Suppose you are given some rare and lovely jar, or a wee rug, or a rare
old print, or even a quaint old chair from long ago, and build a room
around it. I have some such point of interest in every room I build, and
I think that is why some people like my rooms--they feel, without quite
knowing why, that I have loved them while making them. Now there is a
little sitting-room and bedroom combined in a certain New York house
that I worked out from a pair of Chinese jars. They were the oddest
things, of a sort of blue-green and mauve and mulberry, with flecks of
black, on a cream porcelain ground.
First I found a wee Oriental rug that repeated the colors of the jugs.
This was to go before the hearth. Then I worked out the shell of the
room: the woodwork white, the walls bluish green, the plain carpet a
soft green. I designed the furniture and had it made by a skilful
carpenter, for I could find none that would harmonize with the room.

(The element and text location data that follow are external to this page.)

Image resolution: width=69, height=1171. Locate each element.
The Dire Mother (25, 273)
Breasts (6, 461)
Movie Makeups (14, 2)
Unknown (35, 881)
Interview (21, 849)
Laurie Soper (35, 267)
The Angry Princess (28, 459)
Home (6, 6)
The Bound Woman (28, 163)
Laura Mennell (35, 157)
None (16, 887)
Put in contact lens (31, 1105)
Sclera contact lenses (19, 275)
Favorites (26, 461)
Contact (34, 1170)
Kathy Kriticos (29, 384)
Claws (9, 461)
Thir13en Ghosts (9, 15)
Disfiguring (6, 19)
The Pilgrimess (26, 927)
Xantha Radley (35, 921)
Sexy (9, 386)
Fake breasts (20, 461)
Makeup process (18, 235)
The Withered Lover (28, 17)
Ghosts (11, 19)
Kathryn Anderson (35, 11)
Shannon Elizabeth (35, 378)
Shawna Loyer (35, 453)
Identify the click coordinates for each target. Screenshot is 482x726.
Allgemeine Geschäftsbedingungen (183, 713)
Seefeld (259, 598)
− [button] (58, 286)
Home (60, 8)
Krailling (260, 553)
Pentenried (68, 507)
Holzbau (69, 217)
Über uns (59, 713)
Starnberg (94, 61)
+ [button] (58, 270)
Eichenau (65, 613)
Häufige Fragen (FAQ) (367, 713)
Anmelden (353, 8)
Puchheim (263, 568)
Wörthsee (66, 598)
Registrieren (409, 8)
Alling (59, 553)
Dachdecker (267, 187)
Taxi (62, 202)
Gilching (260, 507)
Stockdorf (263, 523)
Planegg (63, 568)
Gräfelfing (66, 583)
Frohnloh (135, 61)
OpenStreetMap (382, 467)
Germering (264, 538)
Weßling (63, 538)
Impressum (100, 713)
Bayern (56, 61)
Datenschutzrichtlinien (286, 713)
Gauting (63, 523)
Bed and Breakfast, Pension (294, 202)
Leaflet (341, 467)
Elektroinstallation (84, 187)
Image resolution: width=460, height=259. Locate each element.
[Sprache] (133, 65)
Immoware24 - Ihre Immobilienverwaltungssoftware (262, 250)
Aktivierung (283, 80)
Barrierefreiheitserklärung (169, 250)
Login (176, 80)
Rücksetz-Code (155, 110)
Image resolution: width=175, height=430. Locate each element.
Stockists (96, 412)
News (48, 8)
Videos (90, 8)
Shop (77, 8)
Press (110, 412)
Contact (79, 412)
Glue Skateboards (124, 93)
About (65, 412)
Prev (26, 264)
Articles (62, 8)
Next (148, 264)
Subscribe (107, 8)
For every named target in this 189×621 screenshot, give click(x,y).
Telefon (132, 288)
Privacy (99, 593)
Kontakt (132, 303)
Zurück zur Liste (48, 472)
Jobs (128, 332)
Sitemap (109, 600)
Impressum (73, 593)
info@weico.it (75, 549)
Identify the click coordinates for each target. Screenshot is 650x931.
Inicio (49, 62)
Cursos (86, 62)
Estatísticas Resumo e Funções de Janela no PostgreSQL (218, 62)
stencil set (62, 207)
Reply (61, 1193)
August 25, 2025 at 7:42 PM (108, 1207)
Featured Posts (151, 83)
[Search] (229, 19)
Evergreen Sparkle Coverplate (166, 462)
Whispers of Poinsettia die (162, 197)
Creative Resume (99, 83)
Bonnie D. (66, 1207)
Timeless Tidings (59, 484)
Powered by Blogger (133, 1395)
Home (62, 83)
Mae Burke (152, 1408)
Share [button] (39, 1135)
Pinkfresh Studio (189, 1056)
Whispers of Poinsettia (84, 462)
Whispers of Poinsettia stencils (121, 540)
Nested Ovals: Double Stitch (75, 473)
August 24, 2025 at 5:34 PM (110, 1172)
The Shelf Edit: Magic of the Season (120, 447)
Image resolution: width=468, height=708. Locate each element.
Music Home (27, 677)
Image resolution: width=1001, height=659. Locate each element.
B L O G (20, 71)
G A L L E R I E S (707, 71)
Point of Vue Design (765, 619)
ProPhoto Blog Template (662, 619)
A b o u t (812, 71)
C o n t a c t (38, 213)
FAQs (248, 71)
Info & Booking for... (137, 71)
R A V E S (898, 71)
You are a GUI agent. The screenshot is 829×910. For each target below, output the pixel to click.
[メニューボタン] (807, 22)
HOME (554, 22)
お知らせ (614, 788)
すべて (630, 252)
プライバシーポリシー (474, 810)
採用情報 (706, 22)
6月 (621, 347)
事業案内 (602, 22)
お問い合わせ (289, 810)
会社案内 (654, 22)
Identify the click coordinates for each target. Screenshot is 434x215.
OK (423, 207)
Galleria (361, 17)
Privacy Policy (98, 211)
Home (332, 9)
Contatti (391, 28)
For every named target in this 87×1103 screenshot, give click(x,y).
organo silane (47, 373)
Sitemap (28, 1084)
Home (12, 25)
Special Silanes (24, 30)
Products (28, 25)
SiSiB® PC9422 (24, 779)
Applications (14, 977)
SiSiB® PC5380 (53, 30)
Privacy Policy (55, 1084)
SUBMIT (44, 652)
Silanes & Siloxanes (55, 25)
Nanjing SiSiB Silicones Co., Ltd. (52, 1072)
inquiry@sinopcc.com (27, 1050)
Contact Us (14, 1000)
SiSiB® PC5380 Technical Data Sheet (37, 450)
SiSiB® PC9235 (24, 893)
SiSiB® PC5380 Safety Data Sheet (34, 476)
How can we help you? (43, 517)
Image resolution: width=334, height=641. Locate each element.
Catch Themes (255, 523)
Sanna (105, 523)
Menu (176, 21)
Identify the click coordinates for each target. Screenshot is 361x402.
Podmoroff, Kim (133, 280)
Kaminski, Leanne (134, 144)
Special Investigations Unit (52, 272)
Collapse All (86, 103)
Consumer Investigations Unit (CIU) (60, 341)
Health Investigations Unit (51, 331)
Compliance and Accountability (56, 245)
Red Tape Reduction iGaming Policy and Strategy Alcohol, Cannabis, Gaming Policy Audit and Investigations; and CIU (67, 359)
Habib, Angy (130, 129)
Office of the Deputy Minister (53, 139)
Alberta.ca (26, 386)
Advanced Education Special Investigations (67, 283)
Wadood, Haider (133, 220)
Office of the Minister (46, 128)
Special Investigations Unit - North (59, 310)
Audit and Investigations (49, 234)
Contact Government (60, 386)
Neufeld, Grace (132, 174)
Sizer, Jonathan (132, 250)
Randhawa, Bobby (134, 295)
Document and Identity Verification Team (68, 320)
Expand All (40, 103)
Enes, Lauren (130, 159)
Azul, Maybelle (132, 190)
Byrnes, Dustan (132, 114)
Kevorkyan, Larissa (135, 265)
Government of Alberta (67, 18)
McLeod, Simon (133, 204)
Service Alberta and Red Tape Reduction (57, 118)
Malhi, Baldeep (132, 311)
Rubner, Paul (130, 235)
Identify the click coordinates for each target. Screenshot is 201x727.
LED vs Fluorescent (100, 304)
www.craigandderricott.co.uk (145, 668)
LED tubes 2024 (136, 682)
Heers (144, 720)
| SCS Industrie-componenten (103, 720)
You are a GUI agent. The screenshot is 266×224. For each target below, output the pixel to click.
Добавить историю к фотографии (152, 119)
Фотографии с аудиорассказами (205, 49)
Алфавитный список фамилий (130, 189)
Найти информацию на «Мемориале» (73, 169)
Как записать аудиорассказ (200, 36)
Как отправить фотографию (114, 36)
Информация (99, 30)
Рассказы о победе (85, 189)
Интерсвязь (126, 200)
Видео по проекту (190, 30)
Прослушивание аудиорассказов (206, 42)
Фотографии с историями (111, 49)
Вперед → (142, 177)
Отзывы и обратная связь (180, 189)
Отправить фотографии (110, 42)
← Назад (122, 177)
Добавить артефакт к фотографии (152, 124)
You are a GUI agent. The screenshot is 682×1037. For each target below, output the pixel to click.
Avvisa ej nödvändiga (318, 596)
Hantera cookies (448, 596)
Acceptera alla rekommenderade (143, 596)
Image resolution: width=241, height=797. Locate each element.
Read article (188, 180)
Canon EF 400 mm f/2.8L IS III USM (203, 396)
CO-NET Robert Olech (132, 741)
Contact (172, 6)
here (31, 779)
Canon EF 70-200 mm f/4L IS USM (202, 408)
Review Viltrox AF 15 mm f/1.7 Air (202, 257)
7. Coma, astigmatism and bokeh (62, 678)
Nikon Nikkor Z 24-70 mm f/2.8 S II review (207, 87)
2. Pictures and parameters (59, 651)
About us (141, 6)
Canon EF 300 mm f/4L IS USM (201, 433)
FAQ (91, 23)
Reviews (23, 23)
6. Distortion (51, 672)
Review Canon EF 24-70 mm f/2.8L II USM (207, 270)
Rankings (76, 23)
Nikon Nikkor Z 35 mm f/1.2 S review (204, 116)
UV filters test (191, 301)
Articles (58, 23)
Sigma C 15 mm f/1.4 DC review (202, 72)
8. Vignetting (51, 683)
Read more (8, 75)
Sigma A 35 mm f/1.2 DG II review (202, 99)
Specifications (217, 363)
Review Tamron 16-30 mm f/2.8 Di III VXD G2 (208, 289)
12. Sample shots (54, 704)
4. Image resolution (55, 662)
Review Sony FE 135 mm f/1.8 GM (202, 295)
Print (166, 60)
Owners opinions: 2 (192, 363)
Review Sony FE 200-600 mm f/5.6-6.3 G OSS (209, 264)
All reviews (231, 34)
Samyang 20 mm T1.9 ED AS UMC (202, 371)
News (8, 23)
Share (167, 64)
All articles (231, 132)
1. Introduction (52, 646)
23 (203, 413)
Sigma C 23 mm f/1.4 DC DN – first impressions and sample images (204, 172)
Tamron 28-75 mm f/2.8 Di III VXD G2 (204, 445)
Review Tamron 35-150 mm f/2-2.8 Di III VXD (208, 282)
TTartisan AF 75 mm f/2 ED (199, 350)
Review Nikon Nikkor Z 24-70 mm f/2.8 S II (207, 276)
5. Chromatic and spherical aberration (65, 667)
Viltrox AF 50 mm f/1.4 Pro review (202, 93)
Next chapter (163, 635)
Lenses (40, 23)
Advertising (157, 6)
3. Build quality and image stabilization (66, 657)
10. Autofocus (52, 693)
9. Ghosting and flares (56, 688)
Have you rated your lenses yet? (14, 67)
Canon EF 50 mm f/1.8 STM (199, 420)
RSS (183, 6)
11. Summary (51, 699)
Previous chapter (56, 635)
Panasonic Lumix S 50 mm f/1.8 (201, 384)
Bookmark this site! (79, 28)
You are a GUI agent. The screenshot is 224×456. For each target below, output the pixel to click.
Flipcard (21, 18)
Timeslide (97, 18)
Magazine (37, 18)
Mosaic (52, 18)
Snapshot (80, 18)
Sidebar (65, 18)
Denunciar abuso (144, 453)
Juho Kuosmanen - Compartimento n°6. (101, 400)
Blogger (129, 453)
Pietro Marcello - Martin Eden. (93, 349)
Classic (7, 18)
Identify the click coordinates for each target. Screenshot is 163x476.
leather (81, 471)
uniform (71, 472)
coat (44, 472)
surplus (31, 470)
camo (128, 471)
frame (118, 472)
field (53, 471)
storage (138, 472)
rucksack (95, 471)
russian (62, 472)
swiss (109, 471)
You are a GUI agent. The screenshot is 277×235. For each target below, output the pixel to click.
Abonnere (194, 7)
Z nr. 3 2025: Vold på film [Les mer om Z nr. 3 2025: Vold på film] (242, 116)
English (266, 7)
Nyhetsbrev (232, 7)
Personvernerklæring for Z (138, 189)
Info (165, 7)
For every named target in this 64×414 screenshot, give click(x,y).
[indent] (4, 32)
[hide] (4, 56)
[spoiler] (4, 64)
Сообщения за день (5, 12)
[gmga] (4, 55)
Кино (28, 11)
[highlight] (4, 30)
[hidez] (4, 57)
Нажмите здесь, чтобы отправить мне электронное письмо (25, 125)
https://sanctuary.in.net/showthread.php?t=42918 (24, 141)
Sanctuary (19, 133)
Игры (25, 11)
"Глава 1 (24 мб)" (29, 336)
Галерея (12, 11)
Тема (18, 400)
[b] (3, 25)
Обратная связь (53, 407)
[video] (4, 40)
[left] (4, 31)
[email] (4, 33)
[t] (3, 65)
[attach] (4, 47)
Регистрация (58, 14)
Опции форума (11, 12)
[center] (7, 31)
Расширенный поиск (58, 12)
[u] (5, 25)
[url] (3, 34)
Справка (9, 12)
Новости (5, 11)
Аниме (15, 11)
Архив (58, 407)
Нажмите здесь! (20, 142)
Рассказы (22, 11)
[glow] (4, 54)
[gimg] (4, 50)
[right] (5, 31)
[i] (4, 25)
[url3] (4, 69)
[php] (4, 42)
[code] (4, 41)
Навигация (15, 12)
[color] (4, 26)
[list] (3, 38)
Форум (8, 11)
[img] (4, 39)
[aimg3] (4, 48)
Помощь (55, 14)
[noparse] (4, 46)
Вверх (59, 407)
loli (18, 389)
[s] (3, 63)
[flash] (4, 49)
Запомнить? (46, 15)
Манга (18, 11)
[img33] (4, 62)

The day bed which is forty-two inches wide, is built like a wide roomy
sofa. One would never suspect it of being a plain bed. Still it makes no
pretensions to anything else, for it has the best of springs and the
most comfortable of mattresses, and a dozen soft pillows. The bed is of
wood and is painted a soft green, with a dark-green line running all
around, and little painted festoons of flowers in decoration.